All of this scientific firepower was thrown at one question: Which freestyle swimming stroke is superior: the paddle-like motion known as "deep catch," or the propeller action called sculling?
The answer: It's the deep catch, in which a swimmer's hands push water straight back toward his or her feet. In fact, that stroke crushed the sculling motion, once widely viewed as the favored means of propelling people through water.
"What we found was the deep catch beat the propeller stroke hands down," said Rajat Mittal, a mechanical engineering professor at the Johns Hopkins University's Whiting School of Engineering.
To elite swimmers and coaches, the research may largely confirm what they already knew from experience. When the Olympic Games begin in London this month, viewers can expect to see Baltimore's Michael Phelps and other competitors using what is essentially a deep-catch stroke in freestyle events.
(Mittal explained that the paddle-or-propeller question applies to the crawl, or freestyle, as well as to the backstroke. It does not apply to specific strokes such as the butterfly.)
The finding is welcome if not especially surprising, said Russell Mark, national team high-performance consultant for USA Swimming, which asked Mittal to explore the question five years ago. "I think that's what research is good for in swimming," Mark said. "It solidifies good theories and kind of ends debate on what swimmers should be aiming for."
At the North Baltimore Aquatic Club, where Phelps trained, coach John Cadigan put it this way: "I'm not really sure it's earth-shattering, but it's interesting. It's nice to be able to point and say, 'See, this isn't just because this coach said this, or that coach said this, but it's been proven that this is the most effective way to swim.' "
The research amounts to a further debunking of the late James "Doc" Counsilman, a legendary swim coach who gained fame as a leading propeller-stroke advocate in the 1960s and '70s.
"When I started learning about competitive swimming and becoming a coach, it was back in the early 1980s — it was still the Doc Counsilman way," Cadigan said.
Views have changed, with the deep catch now generally accepted as the better method, Cadigan and Mark say. Few competitive swimmers today use the pronounced S-shaped motion that mimics a ship's propeller, they say, though there is always some bending of the elbow and rotation of the body.
"More recent folks, including myself, are all about just pulling water straight back," Mark said. "You want to move forward, so just push water back."
Mittal's research showed that "the deep catch beats the sculling in both the propeller-like force and paddle-like force," he said.
The Journal of Biomechanical Engineering has agreed to publish the findings, which he carried out with former doctoral student Alfred von Loebbecke.
Mittal's swimming research goes back about a decade, after he received a grant from the Navy to study the way fish swim and developed specialized computer simulation software.
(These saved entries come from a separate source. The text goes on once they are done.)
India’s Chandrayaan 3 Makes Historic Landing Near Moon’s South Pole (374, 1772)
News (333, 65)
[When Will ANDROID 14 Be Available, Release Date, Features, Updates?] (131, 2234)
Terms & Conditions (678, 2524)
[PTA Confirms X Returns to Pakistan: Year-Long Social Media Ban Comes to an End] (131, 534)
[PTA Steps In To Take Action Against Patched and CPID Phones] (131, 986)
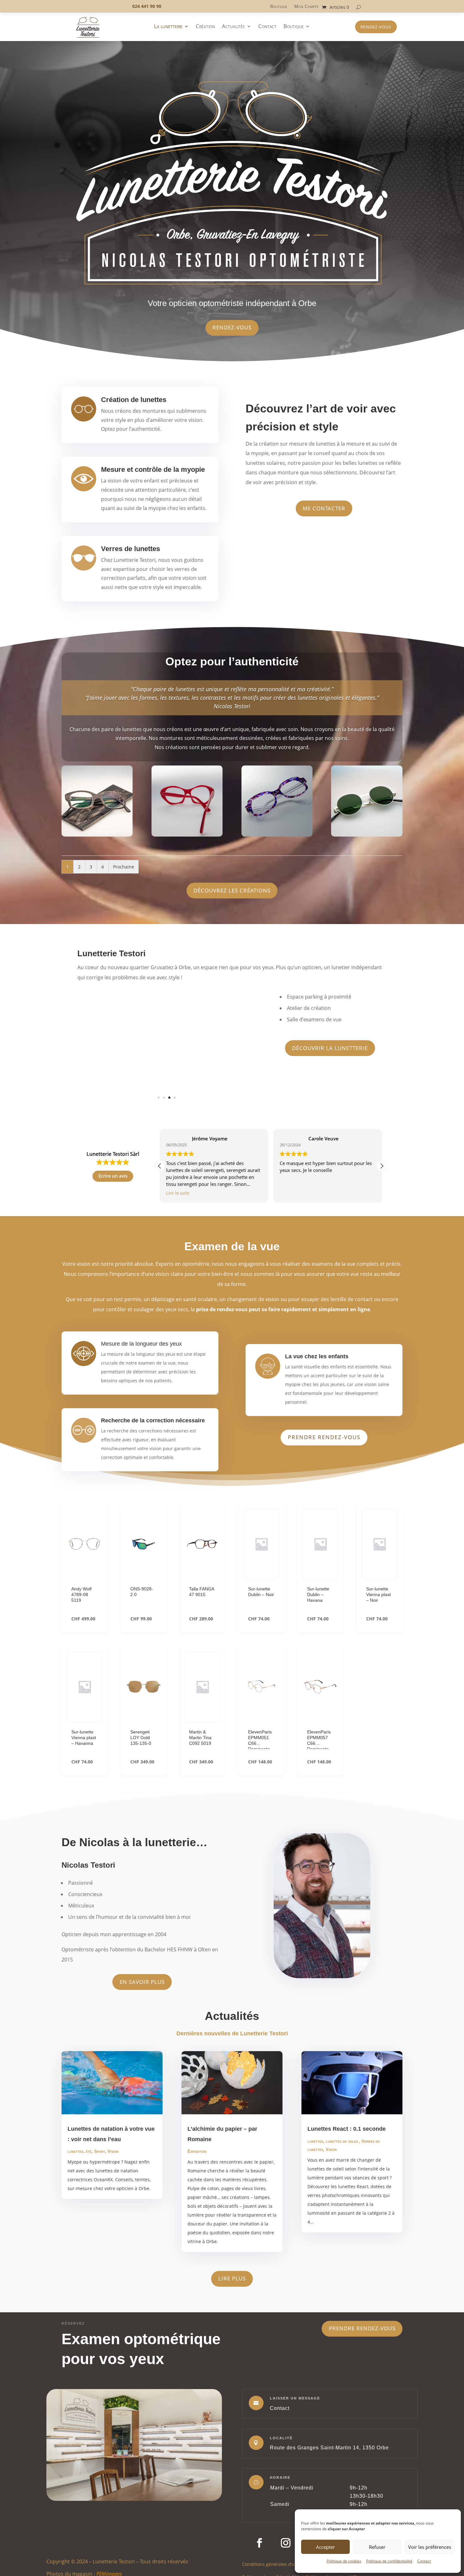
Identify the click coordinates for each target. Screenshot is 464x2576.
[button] (381, 1209)
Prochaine (123, 867)
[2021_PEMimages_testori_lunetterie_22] (166, 1109)
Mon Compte (306, 6)
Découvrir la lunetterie (330, 1048)
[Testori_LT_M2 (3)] (366, 835)
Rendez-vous (375, 27)
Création (205, 27)
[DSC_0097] (97, 835)
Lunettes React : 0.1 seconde (346, 2172)
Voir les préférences (429, 2547)
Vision (113, 2194)
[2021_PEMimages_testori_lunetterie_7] (166, 1152)
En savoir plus (142, 2024)
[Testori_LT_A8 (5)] (187, 835)
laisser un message (295, 2441)
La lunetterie (168, 27)
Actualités (233, 27)
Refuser (377, 2547)
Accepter (325, 2547)
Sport (99, 2194)
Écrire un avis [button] (113, 1219)
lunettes (75, 2194)
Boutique (278, 6)
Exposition (196, 2194)
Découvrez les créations (232, 890)
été (89, 2194)
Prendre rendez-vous (324, 1480)
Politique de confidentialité (389, 2561)
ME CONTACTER (324, 508)
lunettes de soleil (342, 2184)
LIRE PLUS (232, 2321)
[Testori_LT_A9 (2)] (276, 835)
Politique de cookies (344, 2561)
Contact (424, 2561)
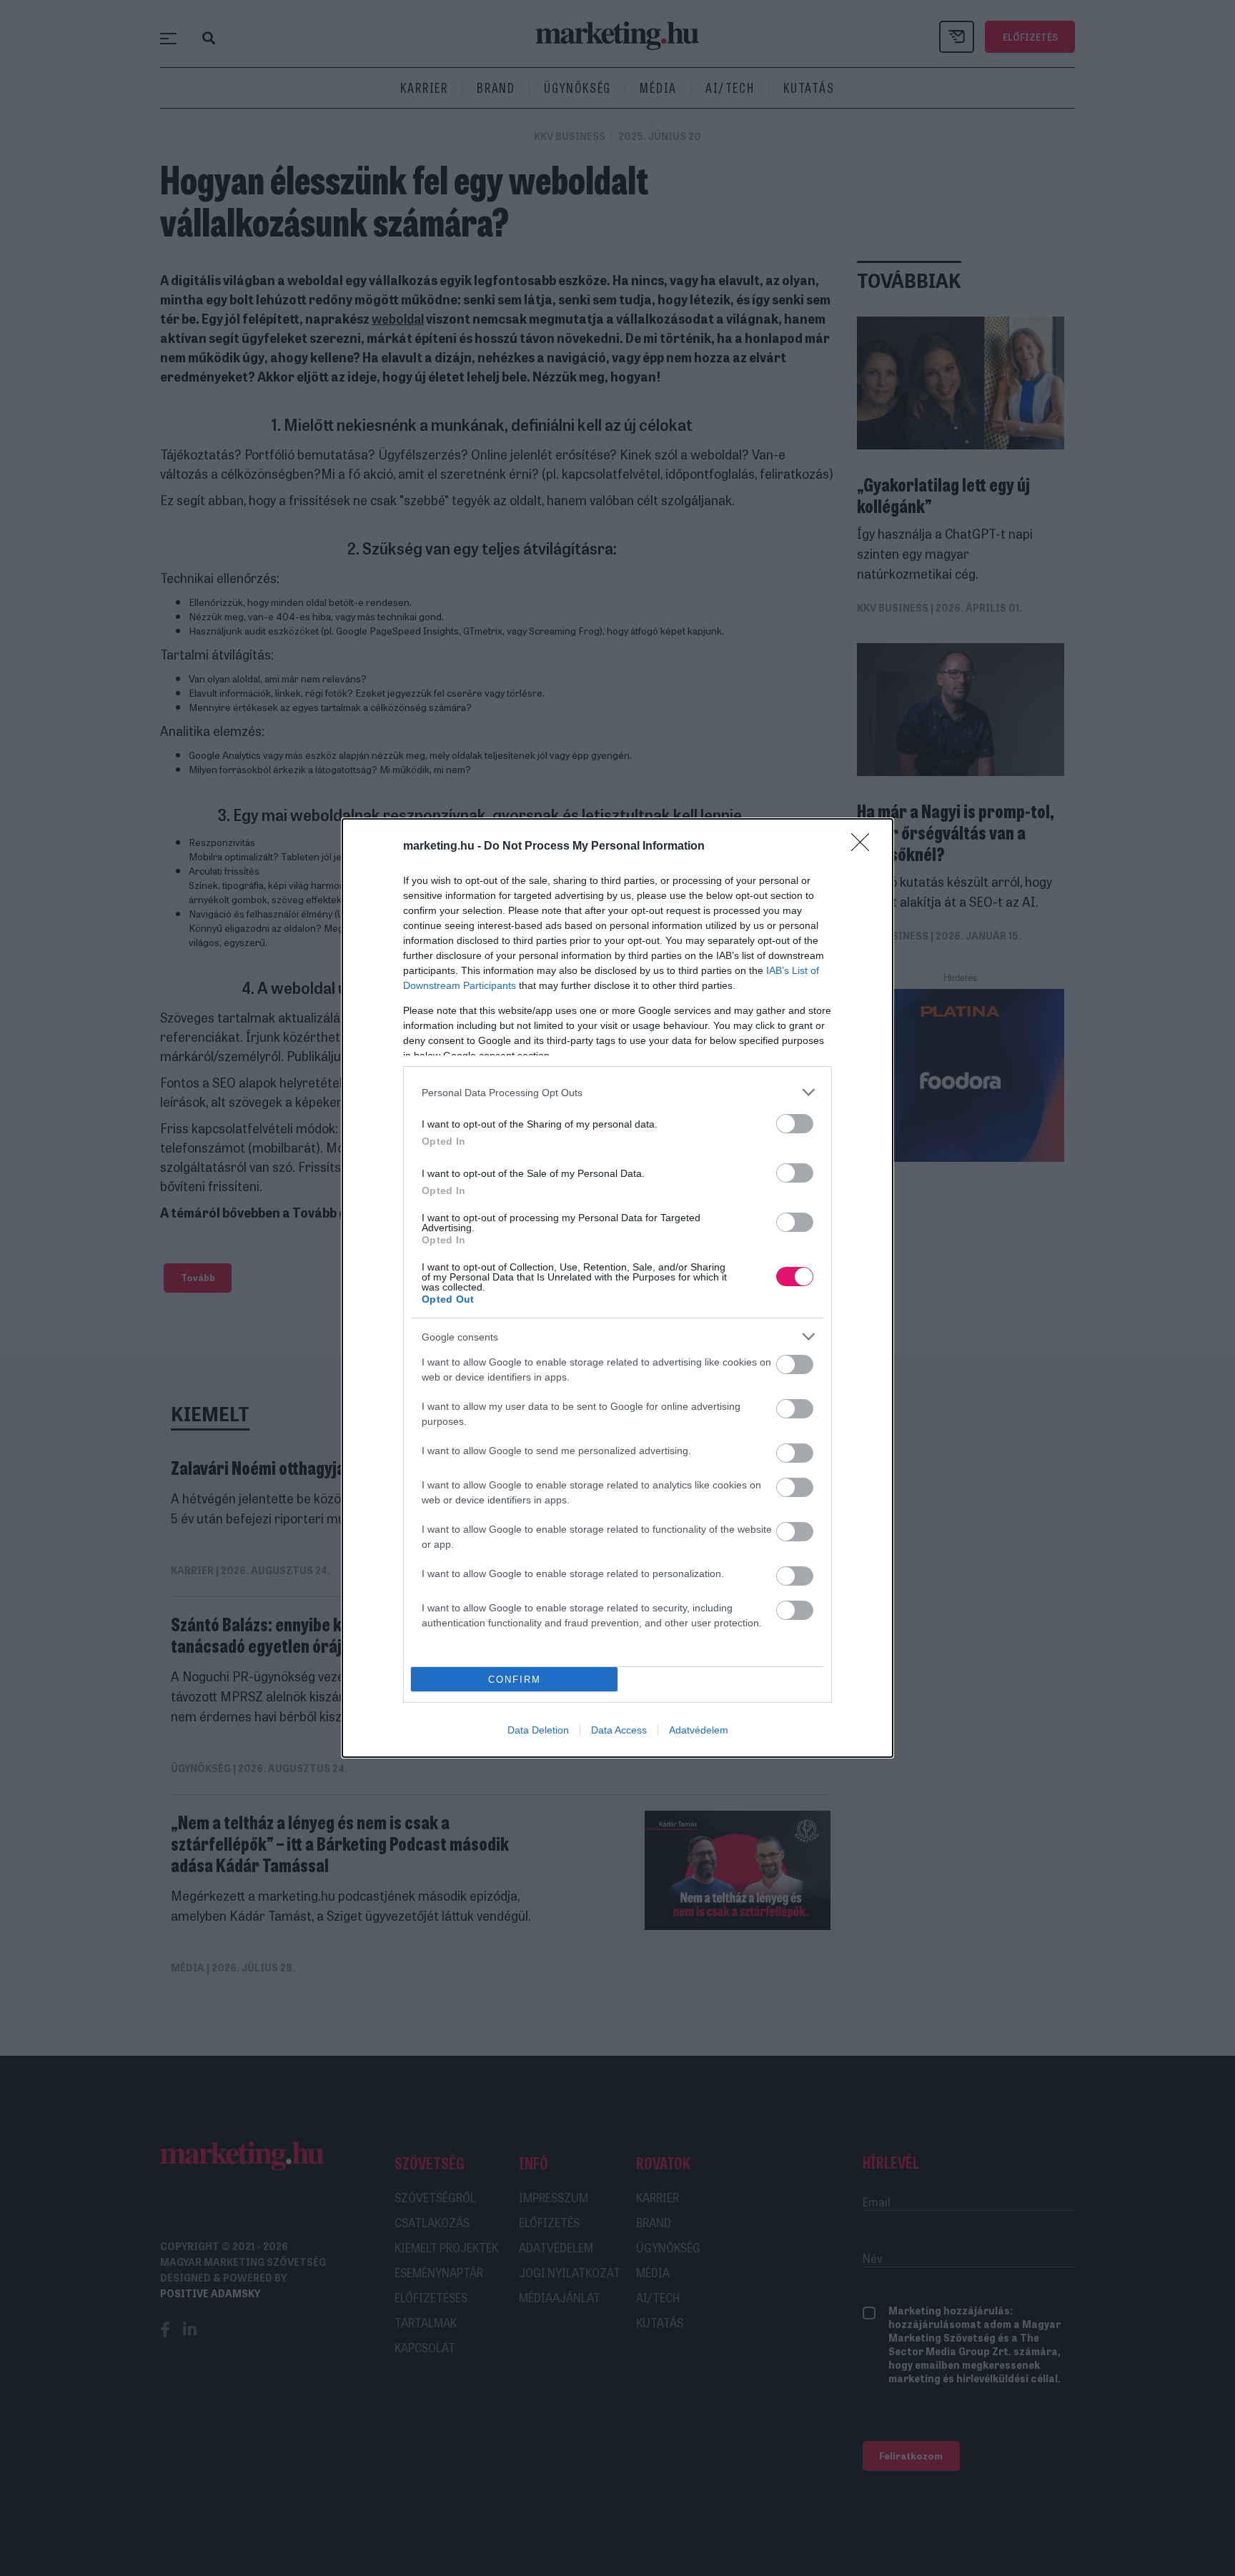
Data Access (619, 1730)
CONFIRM (514, 1679)
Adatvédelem (698, 1730)
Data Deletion (538, 1730)
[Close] (864, 846)
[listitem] (617, 1092)
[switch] (794, 1123)
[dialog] (617, 1288)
He figured he could probably apply the research to the way humans move through water.
He contacted USA Swimming, the national governing body of competitive swimming in the United States, and the group provided him with seed funding. In 2003, he began researching the dolphin kick. Four years later, he turned to the question of arm stroke.
Mittal's team took laser scans and underwater videos of swimmers, then matched those sequences to animation to capture the way swimmers bend their arms in water. "That animation of the arm can be inserted into simulation software," he said, allowing the two strokes to be scientifically compared.
The research did not yield quick answers. Fluid mechanics equations are extremely difficult, Mittal said. "Each simulation takes a few thousand hours of computer time," he said. "You use very large, powerful supercomputers to solve them."
He acknowledged that the issue is not black and white. Many swimmers use hybrid strokes that combine elements of deep catch and sculling. And while short-distance swimmers use more of a deep-catch approach, long-distance swimmers employ more of a propeller motion, he said.
Still, he thinks his findings could influence coaches and young swimmers who may be partial to sculling. He also thinks recreational swimmers could use the knowledge to alter their stroke to make the pastime more satisfying.
Beyond that, Mittal imagines the discovery could one day allow the military to develop new "exoskeleton" suits to help Navy SEALs swim faster.
For now, the most immediate benefit may go to people sprawled on their couch in front of the TV.
"I'm going to be watching the Olympic swimming with a very keen eye on who does what," Mittal said. "It will be fun for swimming aficionados around the world to do something similar."